Plus largement, il est nécessaire que l’école maternelle soit dotée de moyens suffisants et appropriés pour qu’elle puisse proposer aux différents enfants des stratégies, espaces, activités et situations qui leur permettent de libérer de façon interactive, et sans retenue, leur capacité potentielle à s’exprimer par le langage oral, en combinaison avec la libération de leurs émotions et de leurs compétences-socles. Les enfants peuvent alors sortir de leurs peurs, blocages et inhibitions, ou parviennent à les relativiser et à les «déminer». La narration, la possibilité de s’identifier à un personnage, les activités ludiques, les activités symboliques, les jeux de rôle, la conquête de l’espace dans toutes ses dimensions et tout un éventail de contextes, situations et interactions (voir le texte) s’avèrent particulièrement efficients dans la libération imbriquée de ces phénomène, et ainsi des composantes émotionnelle, affective, cognitive et linguistique du langage oral. Mais en même temps dans l’organisation des systèmes de communication, des plus communs aux plus sophistiqués. C’est alors que les enfants peuvent parler, penser et comprendre, et qu’ils peuvent entrer sans retenue dans les apprentissages. C’est alors que les enseignants peuvent transmettre un vocabulaire qui «colle» à ce que les enfants font et disent, mais aussi des mots nouveaux et de nouvelles phrases qu’ils renouvellent, modifient ou complètent selon les situations, contextes et interactions. C’est alors que le vocabulaire, la syntaxe et la grammaire peuvent prendre signification et sens pour les différents enfants, surtout quand ils sont non sécures ou insécures et quand ils ont des particularités empêchantes (déficit dans les capacités d’attention, «trop plein» de mouvements ou «hyperactivité», mutisme, handicap …).  

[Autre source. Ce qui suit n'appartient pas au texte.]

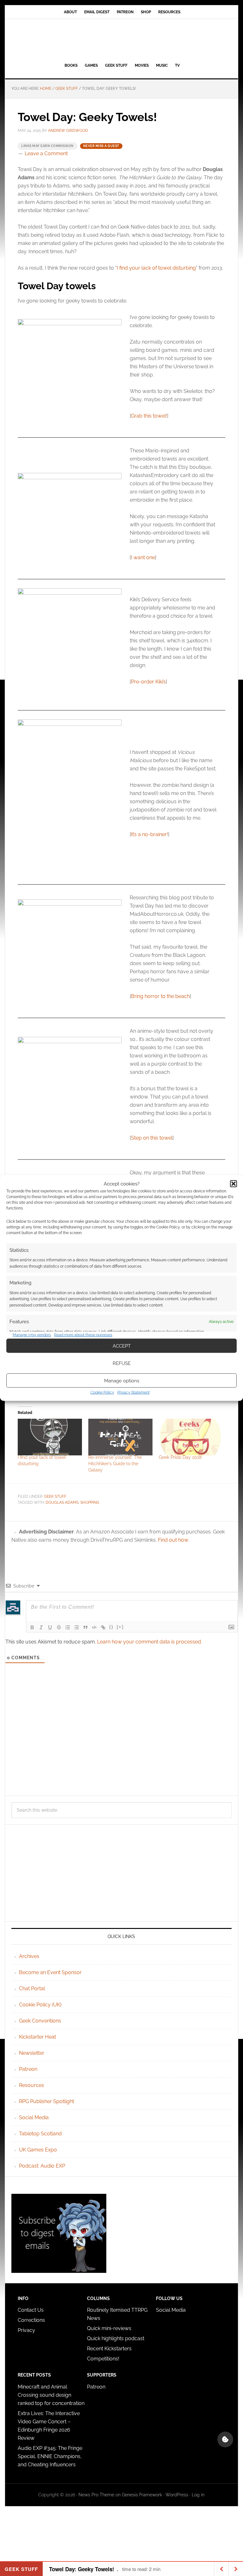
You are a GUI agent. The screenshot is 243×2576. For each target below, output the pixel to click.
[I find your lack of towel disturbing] (50, 1437)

Les seules situations formelles et explicites d’apprentissage du langage oral ne permettent pas de libérer de façon aussi imbriquée le langage oral, les émotions et les compétences-socles chez les enfants non sécures ou insécures, même si elles sont nécessaires … pour compléter et consolider ce que les enfants ont appris dans les situations non conventionnelles.